The answer about "short-circuiting" is potentially misleading, but has some truth (see below). In the R/S language, &&
and ||
only evaluate the first element in the first argument. All other elements in a vector or list are ignored regardless of the first ones value. Those operators are designed to work with the if (cond) {} else{}
construction and to direct program control rather than construct new vectors.. The &
and the |
operators are designed to work on vectors, so they will be applied "in parallel", so to speak, along the length of the longest argument. Both vectors need to be evaluated before the comparisons are made.
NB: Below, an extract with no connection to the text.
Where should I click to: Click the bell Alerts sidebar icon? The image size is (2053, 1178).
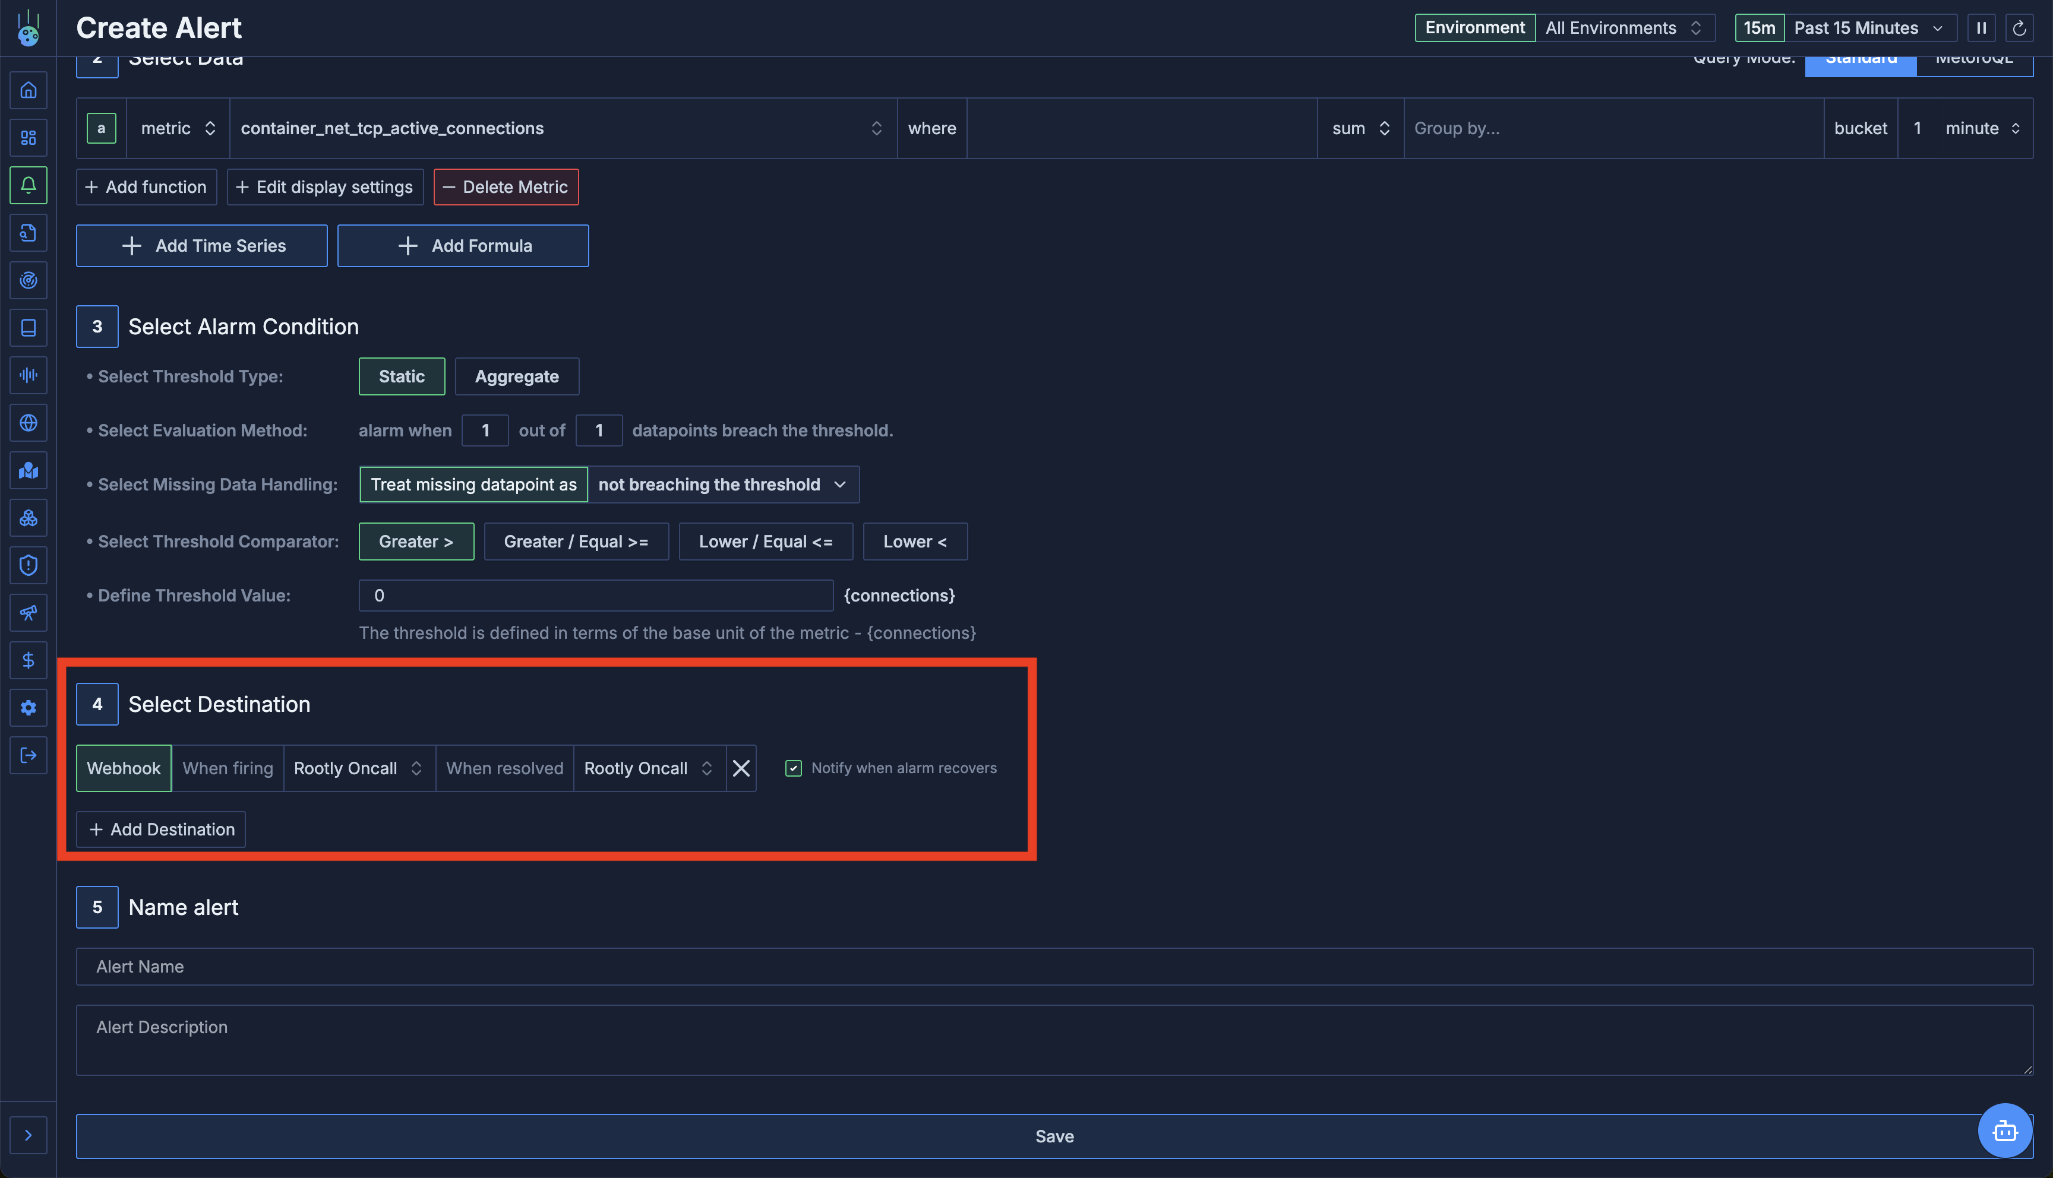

If the vectors are not the same length, then recycling of the shorter argument is performed.
When the arguments to &&
or ||
are evaluated, there is "short-circuiting" in that if any of the values in succession from left to right are determinative, then evaluations cease and the final value is returned.
> if( print(1) ) {print(2)} else {print(3)}
[1] 1
[1] 2
> if(FALSE && print(1) ) {print(2)} else {print(3)} # `print(1)` not evaluated
[1] 3
> if(TRUE && print(1) ) {print(2)} else {print(3)}
[1] 1
[1] 2
> if(TRUE && !print(1) ) {print(2)} else {print(3)}
[1] 1
[1] 3
> if(FALSE && !print(1) ) {print(2)} else {print(3)}
[1] 3
The advantage of short-circuiting will only appear when the arguments take a long time to evaluate. That will typically occur when the arguments are functions that either process larger objects or have mathematical operations that are more complex.